Center for Disease Control and Prevention data indicate opioid overdose deaths in the Ohio Valley declined in 2018, the first time in nearly a decade.
Researchers say this is cause for optimism. But two new studies warn that access to medication assisted treatment, or MAT, for people with opioid use disorders continues to be a challenge.
A Johns Hopkins University analysis of the 2017 National Survey of Substance Abuse Treatment Services published Friday in JAMA Psychiatry found problems with MAT availability and use in residential treatment facilities.
A little more than 60 percent of residential treatment facilities did not offer FDA-approved MAT drugs like methadone, buprenorphine and naltrexone on site that year. MAT is a key component for people reaching and sustaining addiction recovery, according to treatment specialists.
Researchers found restrictions on prescribing MAT drugs as one possible cause for the limited availability.
“Prescriber restrictions include prior authorization to prescribe buprenorphine or extended release naltrexone, the requirement that buprenorphine be distributed by an opioid treatment program, or lifetime limits on doses of buprenorphine greater than 8 milligrams,” the authors wrote.
The solutions they offered included partnerships among local medical facilities and improvements in the accrediting and licensing of residential facilities.
The paper argued that a major problem with separating residential treatment and MAT is both receive positive responses from those with opioid use disorders. Keeping them separate could lower the possibility of long-term recovery.
A separate report found that access to one MAT drug was limited in some parts of the Ohio Valley that were also considered to be at high-risk from the opioid crisis.

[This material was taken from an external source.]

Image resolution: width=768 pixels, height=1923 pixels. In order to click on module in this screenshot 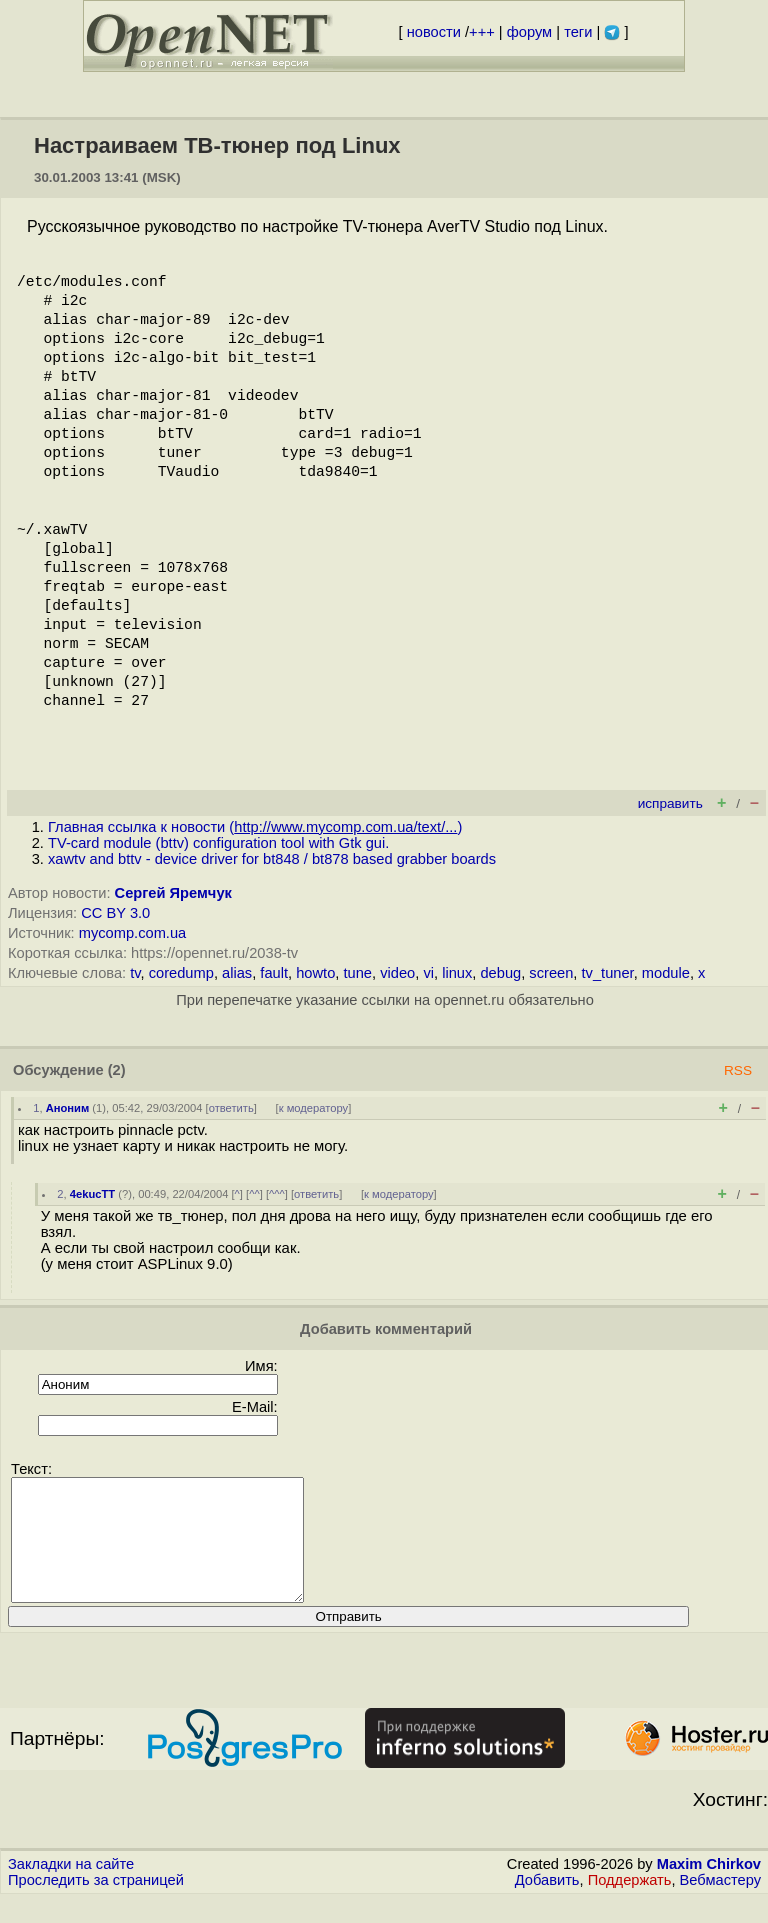, I will do `click(666, 973)`.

The Office of Inspector General for the Department of Health and Human Services compared the number and nationwide capacity of providers who had received waivers to prescribe buprenorphine against data that indicates high rates of opioid misuse. The investigation found access to buprenorphine was limited in 56 percent of counties they identified as high risk from the opioid crisis.

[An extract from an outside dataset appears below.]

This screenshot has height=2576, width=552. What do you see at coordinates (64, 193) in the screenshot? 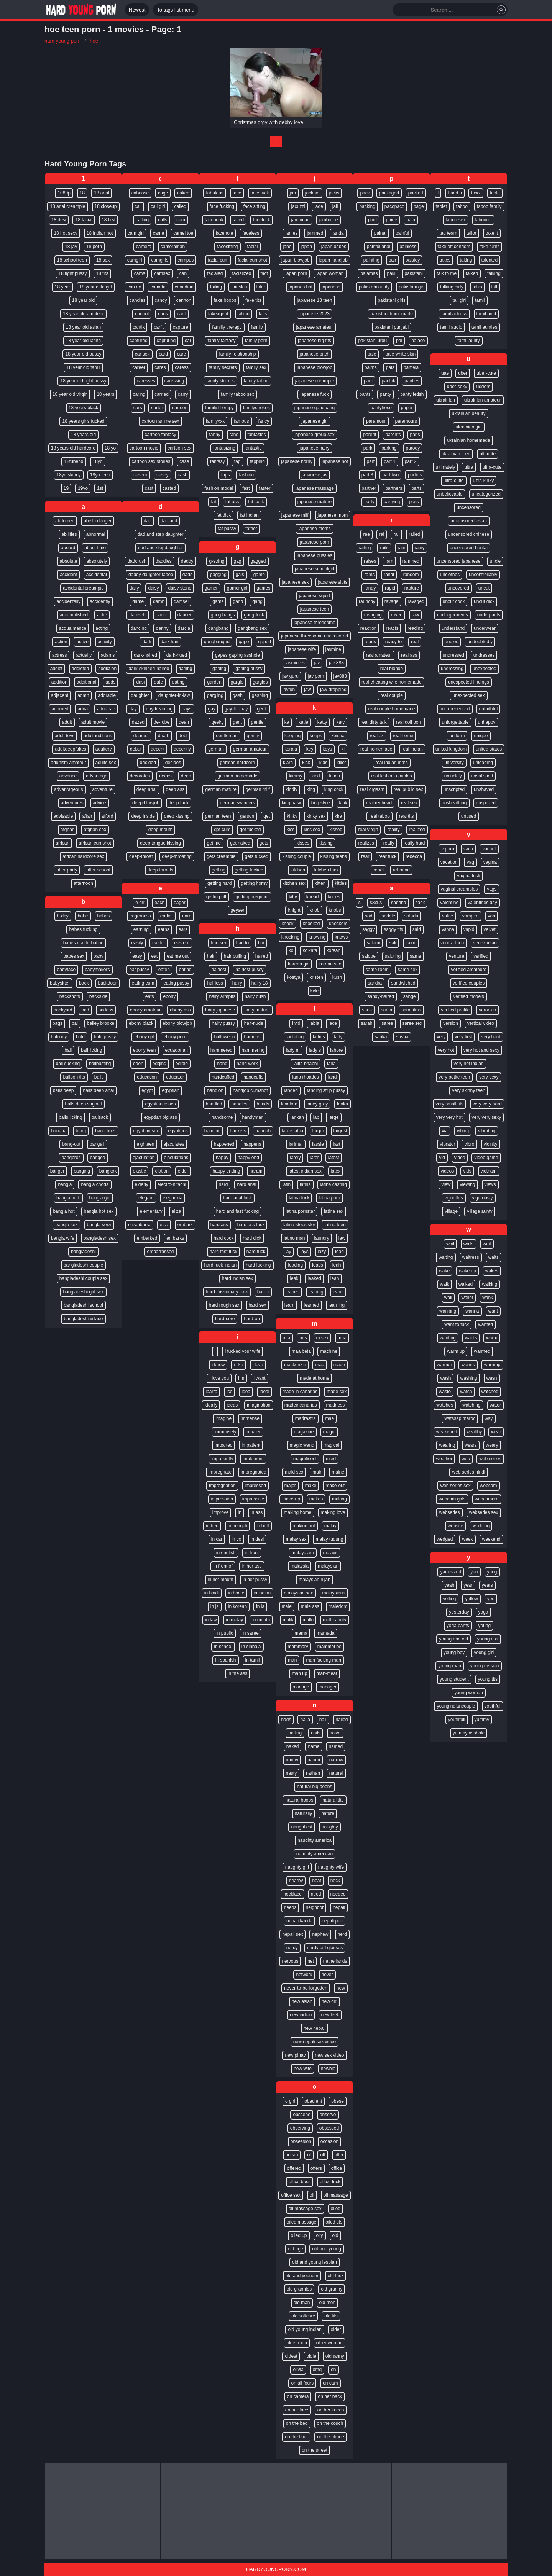
I see `1080p` at bounding box center [64, 193].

Appalachia was identified as one region of concern with many high-risk counties with low access to buprenorphine. The Ohio Valley, in particular, has around 50 such counties.
Investigators highlighted the challenges of treating people in rural Appalachia with MAT drugs when there are few or no providers. And it encouraged government agencies to work with providers to expand buprenorphine treatment capacity.
“Particular attention should be given to high-need areas with clusters of counties that do not have any waivered providers,” the report reads. “Patients in these areas may have little to no access to buprenorphine services.”
To continue a downward trend of overdose deaths in the Ohio Valley, researchers say it will require everyone who needs MAT having access to it.